Problem statement ->
The result should hold only the lines from the one with "1200x675 pixels." through the final line of the data below, transcribed exactly, pictures left out.

Collected data entries ->
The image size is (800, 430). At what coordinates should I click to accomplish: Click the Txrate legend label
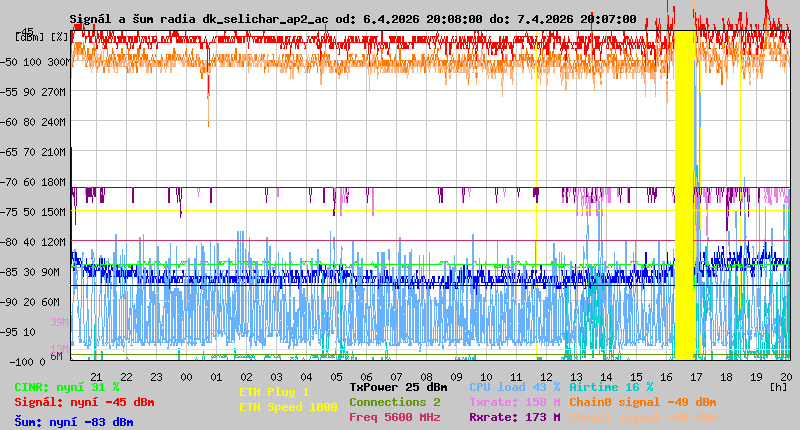(514, 402)
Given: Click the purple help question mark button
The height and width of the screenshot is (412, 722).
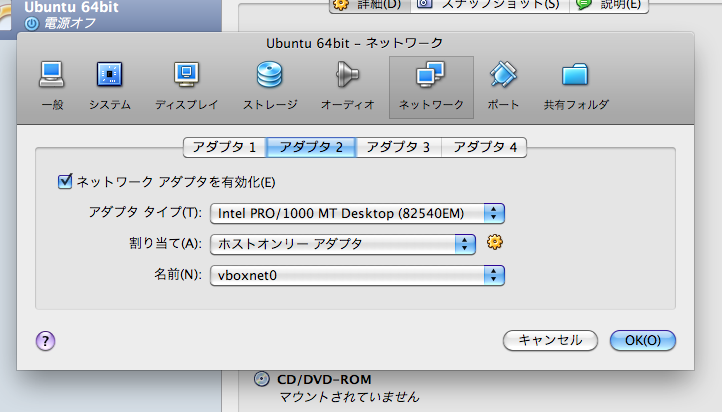Looking at the screenshot, I should (45, 340).
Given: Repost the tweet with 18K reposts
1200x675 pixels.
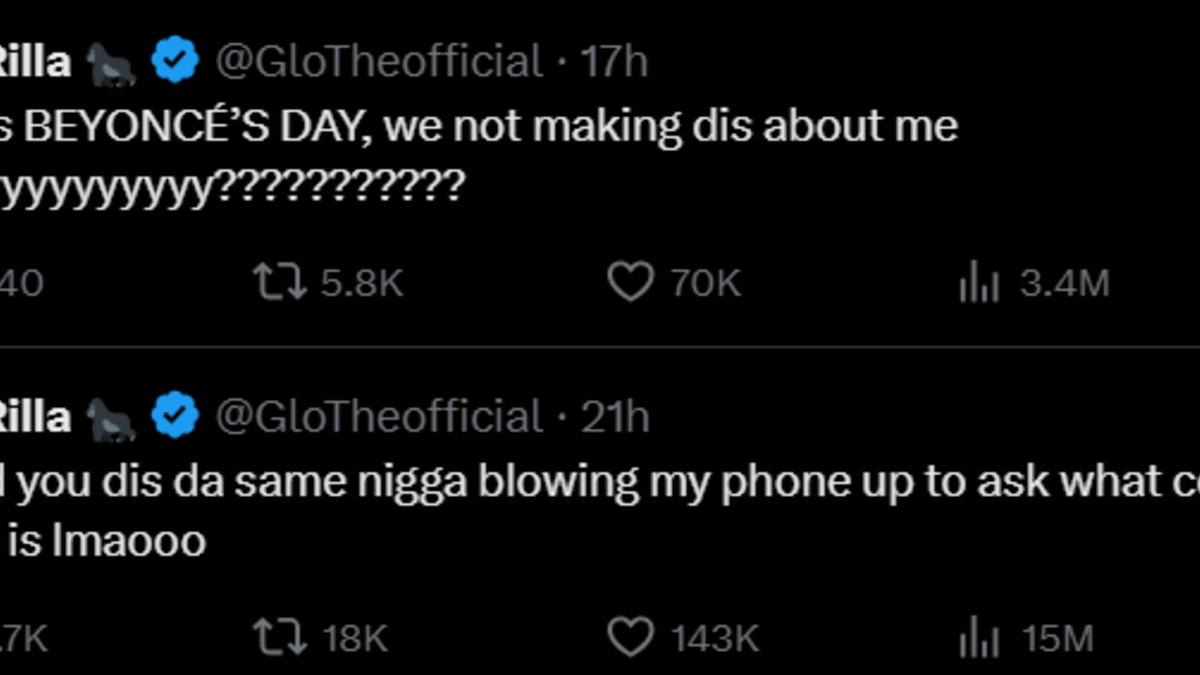Looking at the screenshot, I should point(279,638).
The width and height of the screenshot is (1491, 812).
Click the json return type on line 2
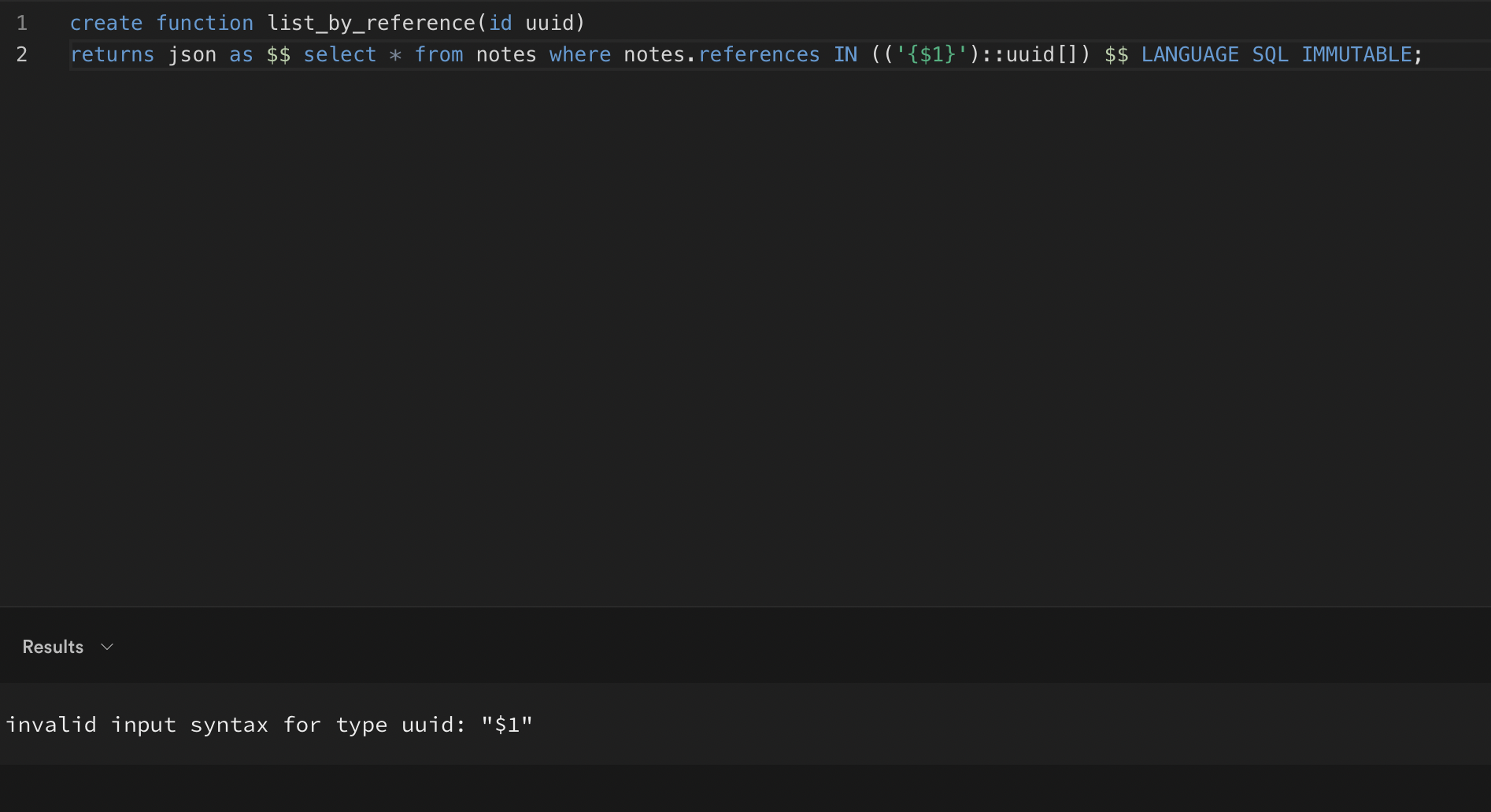click(x=191, y=54)
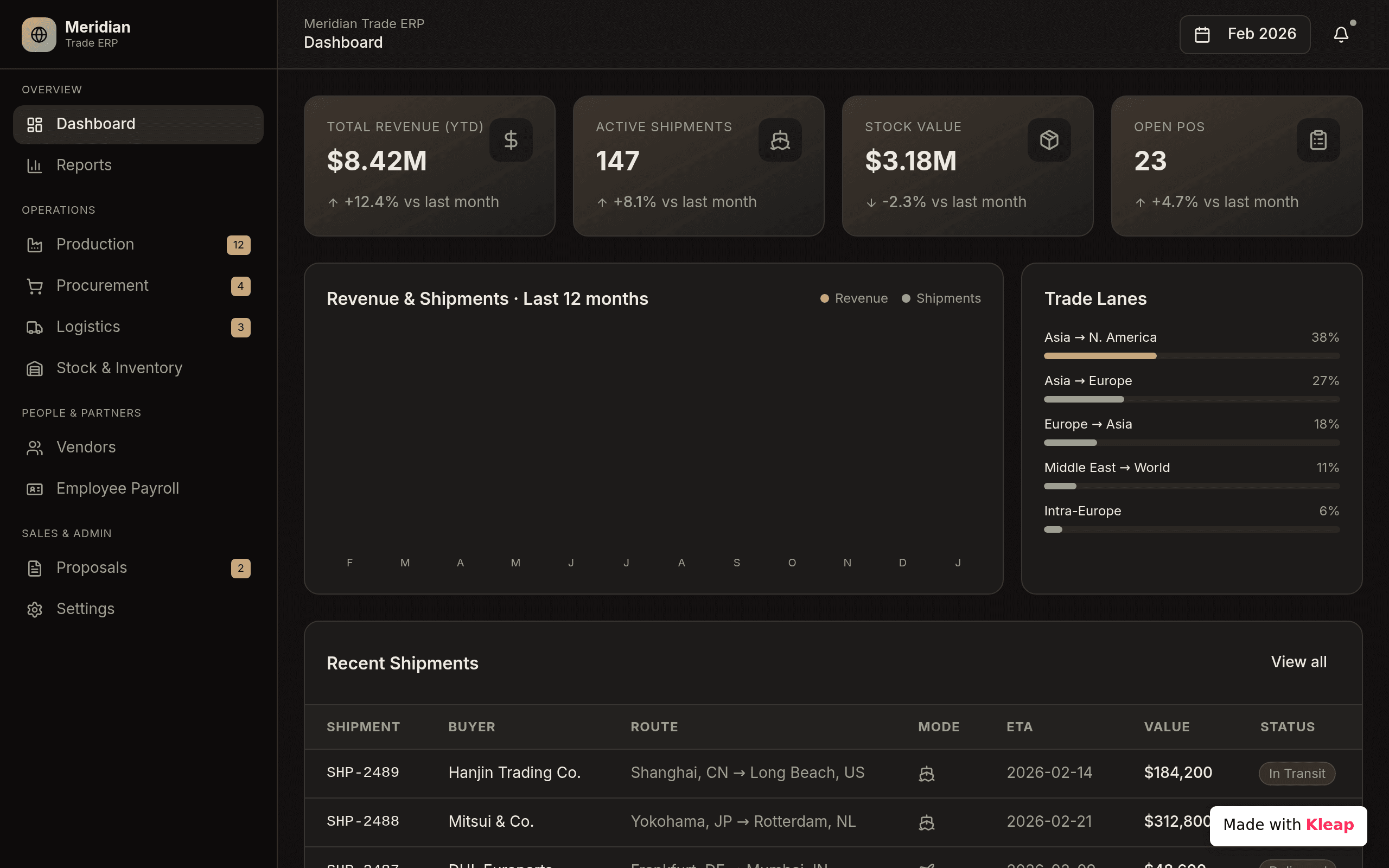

Result below ->
1200x675 pixels.
Looking at the screenshot, I should point(279,638).
The width and height of the screenshot is (1491, 812).
Click the json return type on line 2
click(x=191, y=54)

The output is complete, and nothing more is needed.